Working data:
---*---

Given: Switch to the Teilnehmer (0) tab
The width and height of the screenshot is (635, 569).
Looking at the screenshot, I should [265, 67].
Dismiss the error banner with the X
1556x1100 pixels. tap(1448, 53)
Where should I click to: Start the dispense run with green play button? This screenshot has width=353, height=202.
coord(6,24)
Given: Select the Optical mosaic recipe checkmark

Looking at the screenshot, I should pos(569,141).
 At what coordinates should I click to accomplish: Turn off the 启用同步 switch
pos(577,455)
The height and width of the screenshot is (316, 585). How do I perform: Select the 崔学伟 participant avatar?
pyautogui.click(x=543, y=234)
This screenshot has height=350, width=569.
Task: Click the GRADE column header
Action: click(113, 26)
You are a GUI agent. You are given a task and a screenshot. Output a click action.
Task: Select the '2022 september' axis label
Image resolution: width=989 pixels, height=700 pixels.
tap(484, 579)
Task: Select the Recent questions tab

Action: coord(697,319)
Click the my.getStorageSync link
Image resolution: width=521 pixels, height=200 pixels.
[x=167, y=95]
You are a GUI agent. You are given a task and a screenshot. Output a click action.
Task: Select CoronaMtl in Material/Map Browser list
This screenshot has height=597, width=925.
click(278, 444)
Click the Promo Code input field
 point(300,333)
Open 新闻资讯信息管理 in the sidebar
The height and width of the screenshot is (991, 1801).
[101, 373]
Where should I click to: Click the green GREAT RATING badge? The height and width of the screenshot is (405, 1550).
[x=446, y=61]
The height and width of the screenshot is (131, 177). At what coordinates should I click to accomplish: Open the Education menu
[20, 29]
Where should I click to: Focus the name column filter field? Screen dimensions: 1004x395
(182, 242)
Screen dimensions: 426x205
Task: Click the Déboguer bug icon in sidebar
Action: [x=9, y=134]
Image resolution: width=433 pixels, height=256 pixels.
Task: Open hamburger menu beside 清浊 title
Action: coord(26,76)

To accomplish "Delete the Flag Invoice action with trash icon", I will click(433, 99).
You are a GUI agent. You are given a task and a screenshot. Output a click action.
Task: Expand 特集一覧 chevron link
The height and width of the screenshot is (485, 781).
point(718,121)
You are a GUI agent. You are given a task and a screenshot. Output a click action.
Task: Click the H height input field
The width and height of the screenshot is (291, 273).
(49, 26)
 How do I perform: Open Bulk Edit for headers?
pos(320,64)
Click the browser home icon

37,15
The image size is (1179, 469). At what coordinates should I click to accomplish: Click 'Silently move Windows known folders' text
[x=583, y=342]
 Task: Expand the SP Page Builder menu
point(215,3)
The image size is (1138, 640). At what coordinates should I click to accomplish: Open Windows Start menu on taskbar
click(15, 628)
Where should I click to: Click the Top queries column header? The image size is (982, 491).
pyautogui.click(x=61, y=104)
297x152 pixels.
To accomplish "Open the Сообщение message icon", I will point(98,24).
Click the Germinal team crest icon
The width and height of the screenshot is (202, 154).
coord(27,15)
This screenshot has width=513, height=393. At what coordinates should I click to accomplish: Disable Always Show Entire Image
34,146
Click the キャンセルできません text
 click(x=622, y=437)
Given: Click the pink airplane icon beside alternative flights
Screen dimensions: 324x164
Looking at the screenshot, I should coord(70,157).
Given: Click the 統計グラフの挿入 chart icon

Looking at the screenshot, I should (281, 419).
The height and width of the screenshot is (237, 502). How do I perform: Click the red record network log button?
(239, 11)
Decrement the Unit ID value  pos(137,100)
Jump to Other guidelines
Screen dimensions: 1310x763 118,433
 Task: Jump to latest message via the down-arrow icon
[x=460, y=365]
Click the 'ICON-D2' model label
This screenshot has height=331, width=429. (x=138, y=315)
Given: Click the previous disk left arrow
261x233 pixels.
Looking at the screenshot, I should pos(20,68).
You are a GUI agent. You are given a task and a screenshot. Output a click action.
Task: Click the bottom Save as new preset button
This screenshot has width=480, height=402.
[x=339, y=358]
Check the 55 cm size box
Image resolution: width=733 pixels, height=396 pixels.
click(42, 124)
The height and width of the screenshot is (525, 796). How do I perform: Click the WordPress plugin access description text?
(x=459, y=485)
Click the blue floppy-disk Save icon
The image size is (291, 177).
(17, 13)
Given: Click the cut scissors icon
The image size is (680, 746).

---*---

Exercise aim: Show each line of the material holding "will".

Task solution:
To accomplish "Delete the Flag Invoice action with trash icon", I will click(433, 99).
To accomplish "Open the Сообщение message icon", I will point(98,24).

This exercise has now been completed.